A Scala implementation of the Jsonnet configuration language, running on JVM, Scala Native and JavaScript.

Usage

Sjsonnet can be used from Java and Scala:

<dependency>
    <groupId>com.databricks</groupId>
    <artifactId>sjsonnet_3</artifactId>
</dependency>
// Java
sjsonnet.SjsonnetMain.main0(
    new String[]{"foo.jsonnet"},
    new DefaultParseCache,
    System.in,
    System.out,
    System.err,
    os.package$.MODULE$.pwd(),
    scala.None$.empty()
);

// Scala
sjsonnet.SjsonnetMain.main0(
    Array("foo.jsonnet"),
    new DefaultParseCache,
    System.in,
    System.out,
    System.err,
    os.pwd, // working directory
    None
);

As a standalone executable assembly from the github release page:

$ chmod +x sjsonnet.jar

$ ./sjsonnet.jar
error: Need to pass in a jsonnet file to evaluate
usage: sjsonnet [sjsonnet-options] script-file

  -n, --indent       How much to indent your output JSON
  -J, --jpath        Specify an additional library search dir (left-most wins)
  -o, --output-file  Write to the output file rather than stdout
  ...

$ ./sjsonnet.jar foo.jsonnet

Or from Javascript:

$ node

> require("./sjsonnet.js")

> SjsonnetMain.interpret("local f = function(x) x * x; f(11)", {}, {}, "", (wd, imported) => null)
121

> SjsonnetMain.interpret(
    "local f = import 'foo'; f + 'bar'", // code
    {}, // extVars
    {}, // tlaVars
    "", // initial working directory

    // import callback: receives a base directory and the imported path string,
    // returns a tuple of the resolved file path and file contents or file contents resolve method
    (wd, imported) => [wd + "/" + imported, "local bar = 123; bar + bar"],
    // loader callback: receives the tuple from the import callback and returns the file contents
    ([path, content]) => content
    )
'246bar'

Note that since Javascript does not necessarily have access to the filesystem, you have to provide an explicit import callback that you can use to resolve imports yourself (whether through Node's fs module, or by emulating a filesystem in-memory)

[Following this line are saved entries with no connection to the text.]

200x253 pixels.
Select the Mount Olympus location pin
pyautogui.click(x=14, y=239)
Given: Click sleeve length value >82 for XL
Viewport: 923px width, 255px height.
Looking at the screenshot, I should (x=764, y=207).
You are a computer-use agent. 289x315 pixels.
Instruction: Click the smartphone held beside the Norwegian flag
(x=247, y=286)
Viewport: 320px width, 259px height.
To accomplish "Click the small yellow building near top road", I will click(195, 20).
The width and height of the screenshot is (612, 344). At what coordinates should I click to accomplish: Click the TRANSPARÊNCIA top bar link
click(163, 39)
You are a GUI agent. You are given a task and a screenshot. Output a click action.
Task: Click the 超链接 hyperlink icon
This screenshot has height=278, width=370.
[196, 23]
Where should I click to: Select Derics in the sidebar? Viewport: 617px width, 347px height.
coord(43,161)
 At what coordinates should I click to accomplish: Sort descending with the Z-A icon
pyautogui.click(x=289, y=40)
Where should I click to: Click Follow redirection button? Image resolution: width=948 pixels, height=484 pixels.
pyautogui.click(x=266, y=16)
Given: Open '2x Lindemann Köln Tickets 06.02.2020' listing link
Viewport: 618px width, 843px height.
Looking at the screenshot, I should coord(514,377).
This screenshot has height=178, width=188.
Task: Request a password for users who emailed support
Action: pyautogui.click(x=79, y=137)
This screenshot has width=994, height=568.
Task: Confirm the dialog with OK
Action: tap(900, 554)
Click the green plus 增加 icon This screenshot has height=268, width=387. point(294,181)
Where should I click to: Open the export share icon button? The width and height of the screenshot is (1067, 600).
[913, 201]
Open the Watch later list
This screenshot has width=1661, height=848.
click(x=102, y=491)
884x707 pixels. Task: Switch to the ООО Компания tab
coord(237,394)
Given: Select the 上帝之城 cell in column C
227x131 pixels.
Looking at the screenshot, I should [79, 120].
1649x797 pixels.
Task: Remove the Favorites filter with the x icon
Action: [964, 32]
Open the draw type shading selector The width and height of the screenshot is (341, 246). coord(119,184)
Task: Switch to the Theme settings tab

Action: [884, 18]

Running deeply recursive Jsonnet programs

The depth of recursion is limited by running environment stack size. You can run Sjsonnet with increased stack size as follows:

# JVM
java -Xss100m -cp sjsonnet.jar sjsonnet.SjsonnetMain foo.jsonnet

# Scala Native
SCALANATIVE_THREAD_STACK_SIZE=100m ./sjsonnet foo.jsonnet

# ScalaJS (Node)
node --stack-size=100m

Architecture

Sjsonnet is implementated as an optimizing interpreter. There are roughly 4 phases:

  • sjsonnet.Parser: parses an input String into a sjsonnet.Expr, which is a Syntax Tree representing the Jsonnet document syntax, using the Fastparse parsing library

  • sjsonnet.StaticOptimizer is a single AST transform that performs static checking, essential rewriting (e.g. assigning indices in the symbol table for variables) and optimizations. The result is another sjsonnet.Expr per input file that can be stored in the parse cache and reused.

  • sjsonnet.Evaluator: recurses over the sjsonnet.Expr produced by the optimizer and converts it into a sjsonnet.Val, a data structure representing the Jsonnet runtime values (basically lazy JSON which can contain function values).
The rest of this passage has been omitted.